Internet telephone services provider Vonage agreed to pay the Federal Trade Commission (FTC) a hefty $100 million to settle the agency’s lawsuit alleging Vonage used dark patterns to deter customers from canceling its service. The FTC said in a Nov. 3 statement that the money will be used to refund consumers that Vonage illegally continued to charge.
The FTC defines “dark patterns” as user interface design practices that trick or manipulate consumers into making choices they would not otherwise have made and that may cause consumers harm.
Vonage automatically bills consumer and small-business customers on a monthly basis for its services, known as Voice over Internet Protocol (VoIP). In a complaint filed in a New Jersey federal court, the FTC accused Vonage of providing several ways for customers to easily sign up for service while deliberately making the cancellation process difficult. As a result, customers were forced to continue paying for service they no longer wanted.
The elimination of the cancellation options harmed customers, according to the FTC. Starting in 2017, the company allowed customers to cancel their service only by talking to a live agent on the phone, and Vonage made that cancellation process difficult by failing to post the phone number in a prominent place on its website and failing to consistently transfer customers to that number from the main customer service number. The company also reduced the hours that line was available and failed to call back customers as promised.
The FTC alleged Vonage also sprang junk fees on customers when they tried to cancel, including an early termination fee that was not clearly disclosed when they signed up for Vonage service, and continued to charge customers even after they canceled their service. When customers called to complain about the continuing charges, Vonage gave only partial refunds of the unauthorized charges.
The FTC alleged Vonage violated Section 53(b) and Section 57b of the Federal Trade Commission Act and Section 5 of the Restore Online Shoppers’ Confidence Act (ROSCA). The agency sought a permanent injunction and a monetary judgment.
Vonage agreed to settlement terms laid out in a proposed order that require the company to:
- Cease unauthorized charges and obtain consumers’ express, informed consent to all charges.
- Implement a simplified cancellation process that is easy to find, easy to use and available through the same method that the consumer used to enroll, for example, a website or email address.
- Stop using dark patterns to block consumers’ cancellation efforts.
- Clearly disclose upfront the terms of any negative option subscription plans, including any action that must be taken to avoid being charged and the timeline within which that action is required.
- Pay $100 million to the FTC to provide refunds to consumers harmed by Vonage’s practices.
In September, the FTC issued a report, “Bringing Dark Patterns to Light,” that identifies common dark pattern design elements and the harm dark patterns can cause consumers. Common dark patterns include design elements that:
- Induce false beliefs. Examples include advertisements deceptively formatted to look like independent, editorial content; purportedly neutral comparison-shopping sites that actually rank companies based on compensation; countdown timers on offers that are not actually time-limited; and claims that an item is almost sold out when there is actually an ample supply.

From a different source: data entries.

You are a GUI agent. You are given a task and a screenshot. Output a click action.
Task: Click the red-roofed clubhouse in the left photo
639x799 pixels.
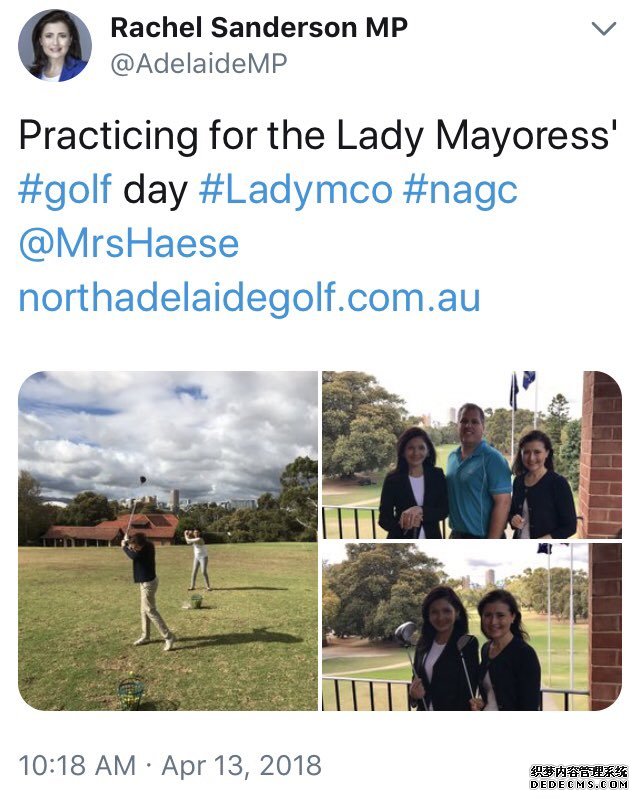coord(112,530)
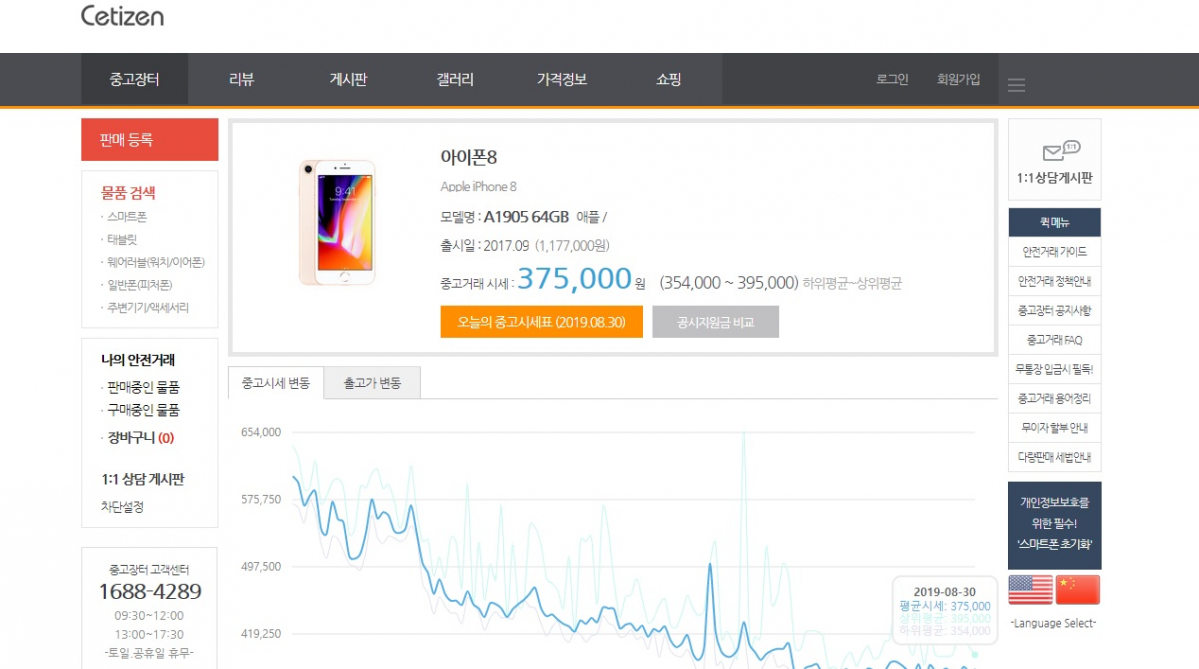Click the Cetizen logo
This screenshot has width=1199, height=669.
[x=122, y=17]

- Hide or delay disclosure of material information. Examples include burying key limitations of the product or service in lengthy Terms of Service documents that consumers don’t see before making the purchase.
- Lead to unauthorized charges. In a common dark pattern resulting in unauthorized charges, a company offers a free trial period that is followed by an undisclosed recurring subscription charge if the consumer fails to cancel. A related dark pattern makes it difficult for consumers to cancel subscription services, resulting in ongoing recurring charges.
- Obscure or subvert privacy choices. Dark patterns that subvert consumer privacy preferences often take the form of an illusion of choice that actually nudges consumers toward increased data sharing. For example, such dark patterns do not allow consumers to definitively reject data collection or use; repeatedly prompt consumers to select settings they don’t want; present confusing toggle settings that lead consumers to make unintended privacy choices; purposely obscure consumers’ privacy choices and make them difficult to access; highlight a choice that results in more information collection while graying out the option that limits such practices; and present default settings that maximize data collection and sharing.
The settlement is significant in illustrating the aggressive approach taken by the FTC with respect to investigating dark patterns and also the potential costs for companies allegedly engaging in these practices. Because the FTC provides no bright line test for when a user interface may be considered manipulative and unlawfully subverts the will of consumers, companies should be aware of the dark pattern design elements that have been identified by FTC. Companies should also carefully review their user interfaces and make sure that consumers can easily understand how their information is used and easily understand and exercise their choices.